*提供された文章:*
# # #

説明

構造体

【課題】軸材内側に補強材が設けられた同一構造の補強材入り軸材を用いてなる2つの部材をその端面同士で接合する際に、両部材が安定していない状態でも少ない部品点数でかつ十分な強度で効率的に両者を接合した構造体を提供する。
【解決手段】アルミダイキャスト製の螺合雌部23aに案内され回転する螺合雄部25aの回転駆動力によって嵌合雄部25bを嵌合雌部23b内を直進させて嵌合させるという簡単な作業だけで、コーナーブロック21と接合端子22を容易に連結することができ、また、連結作業(組み立て作業)と同様に、接合端子22とコーナーブロック21との解体作業も容易に行うことができる。

# # #

*資料:*
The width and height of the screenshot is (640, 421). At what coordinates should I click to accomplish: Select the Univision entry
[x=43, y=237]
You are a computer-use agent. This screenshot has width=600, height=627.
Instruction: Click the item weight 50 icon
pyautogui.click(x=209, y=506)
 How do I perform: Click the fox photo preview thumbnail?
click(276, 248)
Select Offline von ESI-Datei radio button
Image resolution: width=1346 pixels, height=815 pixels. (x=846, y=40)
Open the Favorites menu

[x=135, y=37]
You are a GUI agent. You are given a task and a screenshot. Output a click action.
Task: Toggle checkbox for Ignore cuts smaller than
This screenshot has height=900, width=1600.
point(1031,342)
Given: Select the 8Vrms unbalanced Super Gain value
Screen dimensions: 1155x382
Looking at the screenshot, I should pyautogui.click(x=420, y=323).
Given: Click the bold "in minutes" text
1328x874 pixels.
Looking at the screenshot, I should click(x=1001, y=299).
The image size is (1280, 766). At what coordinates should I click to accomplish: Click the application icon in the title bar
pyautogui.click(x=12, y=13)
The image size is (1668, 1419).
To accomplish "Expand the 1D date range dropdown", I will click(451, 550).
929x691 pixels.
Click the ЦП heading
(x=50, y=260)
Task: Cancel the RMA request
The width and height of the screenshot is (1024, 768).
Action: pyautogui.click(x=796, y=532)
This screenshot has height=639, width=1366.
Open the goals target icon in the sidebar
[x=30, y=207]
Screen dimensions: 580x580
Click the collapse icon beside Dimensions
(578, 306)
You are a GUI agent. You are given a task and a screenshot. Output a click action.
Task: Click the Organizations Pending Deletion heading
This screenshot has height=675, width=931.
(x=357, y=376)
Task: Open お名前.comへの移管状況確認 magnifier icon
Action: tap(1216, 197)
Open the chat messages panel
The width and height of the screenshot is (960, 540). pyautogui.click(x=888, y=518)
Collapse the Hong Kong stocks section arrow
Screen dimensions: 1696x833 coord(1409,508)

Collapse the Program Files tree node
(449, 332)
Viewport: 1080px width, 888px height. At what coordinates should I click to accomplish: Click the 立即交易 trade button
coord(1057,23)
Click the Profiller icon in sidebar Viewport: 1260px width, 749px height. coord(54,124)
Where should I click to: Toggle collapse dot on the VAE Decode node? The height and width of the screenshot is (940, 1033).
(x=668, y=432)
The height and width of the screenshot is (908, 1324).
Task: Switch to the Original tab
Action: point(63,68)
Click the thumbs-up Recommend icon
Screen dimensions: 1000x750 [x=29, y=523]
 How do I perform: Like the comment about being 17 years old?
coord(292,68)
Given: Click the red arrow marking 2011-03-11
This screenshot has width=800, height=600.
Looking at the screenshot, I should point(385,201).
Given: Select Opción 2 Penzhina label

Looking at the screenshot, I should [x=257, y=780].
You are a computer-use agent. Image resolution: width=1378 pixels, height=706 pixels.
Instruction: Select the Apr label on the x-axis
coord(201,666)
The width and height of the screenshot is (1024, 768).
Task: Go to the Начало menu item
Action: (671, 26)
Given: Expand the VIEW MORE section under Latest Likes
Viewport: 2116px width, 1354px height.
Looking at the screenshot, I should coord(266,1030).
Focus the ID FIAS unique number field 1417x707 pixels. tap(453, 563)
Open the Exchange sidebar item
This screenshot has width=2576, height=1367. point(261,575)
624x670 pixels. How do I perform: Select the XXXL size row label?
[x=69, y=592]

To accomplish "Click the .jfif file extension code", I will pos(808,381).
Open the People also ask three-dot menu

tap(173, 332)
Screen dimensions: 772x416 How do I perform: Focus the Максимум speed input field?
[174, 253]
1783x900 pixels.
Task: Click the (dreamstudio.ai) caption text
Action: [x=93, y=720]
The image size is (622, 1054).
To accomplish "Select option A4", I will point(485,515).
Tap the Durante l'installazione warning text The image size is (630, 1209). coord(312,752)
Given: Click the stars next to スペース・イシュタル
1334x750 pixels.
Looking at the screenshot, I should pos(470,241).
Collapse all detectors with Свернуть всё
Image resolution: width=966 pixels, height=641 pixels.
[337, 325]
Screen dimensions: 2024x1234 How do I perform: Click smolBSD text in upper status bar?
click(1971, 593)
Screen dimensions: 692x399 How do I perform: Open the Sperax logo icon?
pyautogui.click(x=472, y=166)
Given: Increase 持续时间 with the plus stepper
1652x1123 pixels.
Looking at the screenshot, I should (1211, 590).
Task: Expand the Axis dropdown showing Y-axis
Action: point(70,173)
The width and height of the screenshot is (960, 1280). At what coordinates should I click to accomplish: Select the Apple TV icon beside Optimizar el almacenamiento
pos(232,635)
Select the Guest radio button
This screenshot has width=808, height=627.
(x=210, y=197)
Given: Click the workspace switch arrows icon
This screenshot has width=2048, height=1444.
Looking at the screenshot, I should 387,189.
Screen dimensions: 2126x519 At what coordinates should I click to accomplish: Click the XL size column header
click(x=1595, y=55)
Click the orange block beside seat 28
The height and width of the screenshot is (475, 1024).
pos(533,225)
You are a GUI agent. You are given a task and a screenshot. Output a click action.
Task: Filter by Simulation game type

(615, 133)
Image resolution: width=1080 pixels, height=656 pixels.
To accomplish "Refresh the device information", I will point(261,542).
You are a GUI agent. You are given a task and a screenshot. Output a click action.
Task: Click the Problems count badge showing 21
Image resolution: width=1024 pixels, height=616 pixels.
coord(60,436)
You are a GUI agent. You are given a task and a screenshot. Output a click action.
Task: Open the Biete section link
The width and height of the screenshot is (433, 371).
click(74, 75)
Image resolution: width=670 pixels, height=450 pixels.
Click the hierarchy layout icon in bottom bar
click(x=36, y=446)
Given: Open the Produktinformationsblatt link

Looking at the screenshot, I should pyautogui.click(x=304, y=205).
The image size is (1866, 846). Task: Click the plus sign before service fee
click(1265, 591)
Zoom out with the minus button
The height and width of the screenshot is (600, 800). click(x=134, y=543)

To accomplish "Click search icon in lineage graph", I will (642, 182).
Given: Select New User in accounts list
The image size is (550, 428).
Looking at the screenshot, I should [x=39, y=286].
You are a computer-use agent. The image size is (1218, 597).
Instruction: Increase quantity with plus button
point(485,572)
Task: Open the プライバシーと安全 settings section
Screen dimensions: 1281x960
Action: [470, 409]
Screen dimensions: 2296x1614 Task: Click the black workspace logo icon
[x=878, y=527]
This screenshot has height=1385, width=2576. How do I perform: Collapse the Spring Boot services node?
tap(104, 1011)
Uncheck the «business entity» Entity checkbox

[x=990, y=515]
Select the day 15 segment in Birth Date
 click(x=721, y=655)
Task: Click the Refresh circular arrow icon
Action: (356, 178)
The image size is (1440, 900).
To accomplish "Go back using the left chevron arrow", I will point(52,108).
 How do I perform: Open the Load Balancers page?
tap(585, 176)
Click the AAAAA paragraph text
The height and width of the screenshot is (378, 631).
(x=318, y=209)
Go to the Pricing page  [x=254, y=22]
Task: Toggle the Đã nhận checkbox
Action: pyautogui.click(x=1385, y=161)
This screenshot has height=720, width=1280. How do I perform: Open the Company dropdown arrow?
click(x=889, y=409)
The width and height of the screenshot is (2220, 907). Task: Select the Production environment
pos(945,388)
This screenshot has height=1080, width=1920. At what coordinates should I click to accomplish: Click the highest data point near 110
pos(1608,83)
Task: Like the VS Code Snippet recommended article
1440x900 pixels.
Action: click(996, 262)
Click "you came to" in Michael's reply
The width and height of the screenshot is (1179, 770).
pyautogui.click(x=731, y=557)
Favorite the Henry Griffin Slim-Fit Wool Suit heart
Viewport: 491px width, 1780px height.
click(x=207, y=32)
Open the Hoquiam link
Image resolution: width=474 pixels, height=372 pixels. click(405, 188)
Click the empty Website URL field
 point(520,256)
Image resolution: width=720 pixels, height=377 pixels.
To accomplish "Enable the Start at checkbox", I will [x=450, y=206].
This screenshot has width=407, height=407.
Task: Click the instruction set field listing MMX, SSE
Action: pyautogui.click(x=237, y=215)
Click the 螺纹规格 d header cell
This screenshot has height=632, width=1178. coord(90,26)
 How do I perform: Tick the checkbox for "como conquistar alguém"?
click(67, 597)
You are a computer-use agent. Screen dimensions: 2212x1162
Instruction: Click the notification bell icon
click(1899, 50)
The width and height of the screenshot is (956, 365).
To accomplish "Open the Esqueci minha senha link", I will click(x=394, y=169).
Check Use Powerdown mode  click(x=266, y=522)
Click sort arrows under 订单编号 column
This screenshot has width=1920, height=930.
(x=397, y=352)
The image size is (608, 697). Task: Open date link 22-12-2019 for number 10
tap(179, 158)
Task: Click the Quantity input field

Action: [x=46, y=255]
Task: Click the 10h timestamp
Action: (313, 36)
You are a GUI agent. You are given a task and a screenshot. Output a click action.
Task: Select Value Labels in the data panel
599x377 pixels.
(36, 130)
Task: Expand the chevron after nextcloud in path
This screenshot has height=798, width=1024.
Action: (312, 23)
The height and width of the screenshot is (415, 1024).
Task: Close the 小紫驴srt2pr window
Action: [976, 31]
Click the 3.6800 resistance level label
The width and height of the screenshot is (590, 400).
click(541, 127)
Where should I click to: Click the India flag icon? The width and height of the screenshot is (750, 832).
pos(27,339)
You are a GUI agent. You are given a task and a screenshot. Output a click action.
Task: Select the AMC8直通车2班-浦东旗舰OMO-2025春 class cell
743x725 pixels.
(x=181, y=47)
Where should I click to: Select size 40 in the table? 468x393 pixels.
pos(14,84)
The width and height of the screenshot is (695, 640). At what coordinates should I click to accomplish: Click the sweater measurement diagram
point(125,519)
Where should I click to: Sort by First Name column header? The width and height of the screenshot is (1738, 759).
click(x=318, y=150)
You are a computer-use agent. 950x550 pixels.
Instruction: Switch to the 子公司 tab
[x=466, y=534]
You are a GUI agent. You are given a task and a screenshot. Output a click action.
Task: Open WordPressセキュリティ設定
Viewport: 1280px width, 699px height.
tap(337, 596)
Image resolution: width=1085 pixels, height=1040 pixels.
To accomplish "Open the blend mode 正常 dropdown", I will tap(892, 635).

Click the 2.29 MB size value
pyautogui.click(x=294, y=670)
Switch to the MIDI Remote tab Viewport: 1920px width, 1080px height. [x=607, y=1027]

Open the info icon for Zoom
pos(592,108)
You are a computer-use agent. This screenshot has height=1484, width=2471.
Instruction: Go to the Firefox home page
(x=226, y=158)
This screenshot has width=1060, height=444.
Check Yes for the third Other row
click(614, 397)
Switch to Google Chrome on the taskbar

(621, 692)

# # #

*与えられた課題:* 上に示した構造体の接合についての文章を、最後の文の後から書き進めてください。

*期待される出力:*
【発明の詳細な説明】
【技術分野】
【0001】
本発明は、コーナーブロックと補強材入り軸材を接合し、立体格子を構成する構造体に関し、特にセルロース系微粉粒と樹脂とを混合し、かつ、溶融させて成形してなる角筒状の長尺体である軸材と、その軸材に内接することによって固定される金属製素材よりなる補強材とよりなる2以上の補強材入り軸材を連結してなる構造体に関する。
【背景技術】
【0002】
従来は、2つの構造材を接合してなる構造体では、例えば、特許文献1にある様に、一方の接合面にほぞを設け、他方の接合面にほぞが嵌るほぞ穴を設けて、ほぞをほぞ穴に嵌め込むことで両者を接合していた。しかし、特許文献1の接合構造では、ほぞ穴に対するほぞの嵌め込む方向が正確に一致するように、両者を支持しながら接合作業を行う必要があり、接合の際に両者を安定させていないと、両者の接合面同士を密着させた状態で確実に接合することは困難であるという問題があった。
【0003】
このような問題に関し、本出願人は、座部及び脚部のそれぞれの内部に、端面側から挿入されて係合される係合部と、座部及び脚部の外面に当接される当接部と、係合部と当接部とを引き寄せ可能に連結したボルト部とを備える接合金物を介して座部と脚部とを突き合わせて、接合金物を介して端面同士が密着した状態で接合される部材の接合構造を特許文献2において提案した。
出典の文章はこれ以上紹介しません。